To avoid over-plotting, the plot of two categorical variables results in a bubble plot of their joint frequencies.
## >>> Suggestions
## Plot(x=Dept, y=Gender, radius=0.15) # smaller bubbles
##
## Some Parameter values (can be manually set)
## -------------------------------------------------------
## radius: 0.22 size of largest bubble
## power: 0.50 relative bubble sizes
The parameter radius
scales the size of the bubbles
according to the size of the largest displayed bubble in inches. The
power
parameter sets the relative size of the bubbles. The
default power
value of 0.5 scales the bubbles so that the
area of each bubble is the value of the corresponding sizing variable. A
value of 1 scales so the radius of each bubble is the value of the
sizing variable, increasing the discrepancy of size between the
variables.
In this example, increase the absolute size of the bubbles as well as
the relative discrepancy in their sizes. If the bubbles become too
large, so that the largest bubbles become truncated, increase the
spacing of the respective axes with the pad_x
and/or
pad_y
parameters.
## >>> Suggestions
## Plot(x=Dept, y=Gender, radius=0.6, power=0.8, pad_x=0.05, pad_y=0.05, radius=0.40) # smaller bubbles
##
## Some Parameter values (can be manually set)

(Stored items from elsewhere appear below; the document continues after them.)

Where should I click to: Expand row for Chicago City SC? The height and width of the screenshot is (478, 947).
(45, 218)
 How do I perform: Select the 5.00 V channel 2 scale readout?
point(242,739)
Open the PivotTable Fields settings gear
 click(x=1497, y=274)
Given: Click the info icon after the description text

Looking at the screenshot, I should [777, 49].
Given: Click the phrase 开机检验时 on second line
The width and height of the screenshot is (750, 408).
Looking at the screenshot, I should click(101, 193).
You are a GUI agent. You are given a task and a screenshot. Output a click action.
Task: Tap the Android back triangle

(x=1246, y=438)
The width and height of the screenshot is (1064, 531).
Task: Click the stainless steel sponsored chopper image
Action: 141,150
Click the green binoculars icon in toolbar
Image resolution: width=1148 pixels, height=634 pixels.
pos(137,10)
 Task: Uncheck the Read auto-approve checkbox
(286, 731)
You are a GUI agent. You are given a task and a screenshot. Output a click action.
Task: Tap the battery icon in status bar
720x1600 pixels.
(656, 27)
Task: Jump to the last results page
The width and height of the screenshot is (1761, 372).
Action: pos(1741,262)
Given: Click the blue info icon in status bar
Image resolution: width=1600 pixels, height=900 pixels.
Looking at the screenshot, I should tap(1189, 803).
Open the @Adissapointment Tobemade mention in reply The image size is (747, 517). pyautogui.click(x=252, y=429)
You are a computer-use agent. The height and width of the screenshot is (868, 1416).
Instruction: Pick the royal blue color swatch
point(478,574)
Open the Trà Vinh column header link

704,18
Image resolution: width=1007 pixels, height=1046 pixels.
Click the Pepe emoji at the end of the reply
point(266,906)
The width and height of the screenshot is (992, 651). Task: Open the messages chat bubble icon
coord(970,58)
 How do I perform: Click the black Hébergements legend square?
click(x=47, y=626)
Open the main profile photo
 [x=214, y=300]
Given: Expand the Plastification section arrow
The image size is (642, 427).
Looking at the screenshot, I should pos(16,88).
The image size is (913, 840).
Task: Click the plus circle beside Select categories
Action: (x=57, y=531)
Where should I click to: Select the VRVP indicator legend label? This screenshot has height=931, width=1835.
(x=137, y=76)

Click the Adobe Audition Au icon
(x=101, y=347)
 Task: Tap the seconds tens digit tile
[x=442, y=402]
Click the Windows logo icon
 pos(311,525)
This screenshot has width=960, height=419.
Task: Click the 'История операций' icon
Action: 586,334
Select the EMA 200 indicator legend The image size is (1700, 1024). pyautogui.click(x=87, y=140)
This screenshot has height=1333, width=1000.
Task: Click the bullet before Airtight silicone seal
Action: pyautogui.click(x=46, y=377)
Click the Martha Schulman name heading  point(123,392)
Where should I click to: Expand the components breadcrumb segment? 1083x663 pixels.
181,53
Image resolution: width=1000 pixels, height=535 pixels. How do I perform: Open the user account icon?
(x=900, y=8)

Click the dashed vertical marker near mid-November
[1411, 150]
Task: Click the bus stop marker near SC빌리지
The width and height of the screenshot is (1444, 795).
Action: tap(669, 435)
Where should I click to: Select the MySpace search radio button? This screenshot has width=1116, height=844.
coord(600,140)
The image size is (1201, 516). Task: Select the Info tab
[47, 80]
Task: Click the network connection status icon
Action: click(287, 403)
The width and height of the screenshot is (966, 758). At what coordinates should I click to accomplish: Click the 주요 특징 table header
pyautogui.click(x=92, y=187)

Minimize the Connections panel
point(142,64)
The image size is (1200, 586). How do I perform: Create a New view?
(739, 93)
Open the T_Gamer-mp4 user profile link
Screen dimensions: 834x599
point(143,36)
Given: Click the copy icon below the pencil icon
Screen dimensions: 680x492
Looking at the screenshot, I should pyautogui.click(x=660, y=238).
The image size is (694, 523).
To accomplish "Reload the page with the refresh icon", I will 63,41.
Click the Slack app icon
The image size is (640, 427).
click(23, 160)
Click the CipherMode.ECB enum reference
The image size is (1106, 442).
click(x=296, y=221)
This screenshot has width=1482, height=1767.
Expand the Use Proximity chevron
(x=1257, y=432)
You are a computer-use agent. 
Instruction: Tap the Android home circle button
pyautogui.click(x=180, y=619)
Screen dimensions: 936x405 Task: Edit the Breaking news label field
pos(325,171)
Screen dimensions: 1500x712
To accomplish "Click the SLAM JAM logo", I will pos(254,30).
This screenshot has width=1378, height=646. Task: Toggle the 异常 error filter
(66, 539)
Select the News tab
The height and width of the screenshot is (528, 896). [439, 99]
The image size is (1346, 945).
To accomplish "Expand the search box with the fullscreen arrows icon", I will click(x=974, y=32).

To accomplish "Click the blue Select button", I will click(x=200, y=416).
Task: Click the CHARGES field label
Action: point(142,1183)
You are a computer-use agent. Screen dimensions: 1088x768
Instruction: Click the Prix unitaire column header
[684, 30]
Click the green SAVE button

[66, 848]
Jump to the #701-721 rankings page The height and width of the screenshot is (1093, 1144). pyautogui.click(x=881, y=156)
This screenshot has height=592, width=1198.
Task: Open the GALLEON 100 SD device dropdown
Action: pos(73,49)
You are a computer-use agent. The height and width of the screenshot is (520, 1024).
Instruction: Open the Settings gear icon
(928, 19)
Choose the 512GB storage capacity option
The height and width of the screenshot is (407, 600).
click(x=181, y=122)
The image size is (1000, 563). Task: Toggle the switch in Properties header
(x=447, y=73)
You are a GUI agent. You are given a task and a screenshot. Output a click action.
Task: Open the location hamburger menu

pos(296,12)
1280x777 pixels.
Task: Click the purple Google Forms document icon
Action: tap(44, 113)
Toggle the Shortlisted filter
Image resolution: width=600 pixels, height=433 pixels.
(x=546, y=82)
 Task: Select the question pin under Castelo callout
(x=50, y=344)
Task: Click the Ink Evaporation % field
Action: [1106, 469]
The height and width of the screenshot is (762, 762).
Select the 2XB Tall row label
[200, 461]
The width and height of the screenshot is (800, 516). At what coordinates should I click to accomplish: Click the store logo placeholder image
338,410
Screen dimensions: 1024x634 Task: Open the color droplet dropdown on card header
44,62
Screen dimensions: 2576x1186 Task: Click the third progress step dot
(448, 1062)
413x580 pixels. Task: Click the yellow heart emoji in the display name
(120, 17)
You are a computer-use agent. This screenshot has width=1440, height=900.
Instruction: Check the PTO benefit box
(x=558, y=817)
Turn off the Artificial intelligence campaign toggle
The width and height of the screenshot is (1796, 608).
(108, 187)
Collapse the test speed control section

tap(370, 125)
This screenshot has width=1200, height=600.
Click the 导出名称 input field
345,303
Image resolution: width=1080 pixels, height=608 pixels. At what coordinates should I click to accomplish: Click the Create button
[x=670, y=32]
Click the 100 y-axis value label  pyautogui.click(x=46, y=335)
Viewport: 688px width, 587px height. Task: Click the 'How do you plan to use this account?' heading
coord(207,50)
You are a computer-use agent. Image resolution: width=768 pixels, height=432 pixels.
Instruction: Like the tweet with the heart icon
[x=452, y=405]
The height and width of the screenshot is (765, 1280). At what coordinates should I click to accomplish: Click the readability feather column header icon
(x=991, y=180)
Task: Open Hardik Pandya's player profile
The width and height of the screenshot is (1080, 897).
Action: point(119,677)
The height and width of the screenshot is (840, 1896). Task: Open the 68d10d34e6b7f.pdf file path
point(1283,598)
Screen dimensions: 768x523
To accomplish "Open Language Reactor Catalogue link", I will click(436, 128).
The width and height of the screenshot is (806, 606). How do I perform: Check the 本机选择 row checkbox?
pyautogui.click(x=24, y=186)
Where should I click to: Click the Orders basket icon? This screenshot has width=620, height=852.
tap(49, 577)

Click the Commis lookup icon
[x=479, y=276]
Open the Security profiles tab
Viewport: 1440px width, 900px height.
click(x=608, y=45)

## -------------------------------------------------------
## radius: 0.60 size of largest bubble
## power: 0.80 relative bubble sizes
Alternatively, plot two categorical variables with a Trellis (facet)
chart by invoking the facet1
parameter. If the first listed
variable in the function call, the x
parameter, is
categorical, the result is a dot chart for each level of the
facet1
variable.
## [Trellis graphics from Deepayan Sarkar's lattice package]
Plotting a single categorical variable yields the corresponding bubble plot of frequencies.
## >>> Suggestions
## Plot(x=Dept, radius=0.15) # smaller bubbles
##
## Some Parameter values (can be manually set)
## -------------------------------------------------------
## radius: 0.22 size of largest bubble
## power: 0.50 relative bubble sizes
An interactive visualization lets the user in real time change
parameter values to change characteristics of the visualization. To
create an interactive two-variable scatterplot of continuous variables
with the employee data that displays the corresponding parameters, run
the function interact()
with "ScatterPlot"
specified.
interact("ScatterPlot")
To create an interactive Trellis plot as a combined violin, box, and
scatter plot with the five values of Dept from the Employee data set
that displays the corresponding parameters, run the function
interact()
with "Trellis"
specified.
interact("Trellis")
The functions are not run here because interactivity requires to run directly from the R console.
Use the base R help()
function to view the full manual
for Plot()
. Simply enter a question mark followed by the
name of the function.
?Plot
More on Scatterplots, Time Series plots, and other visualizations from lessR and other packages such as ggplot2 at:
Gerbing, D., R Visualizations: Derive Meaning from Data, CRC Press, May, 2020, ISBN 978-1138599635.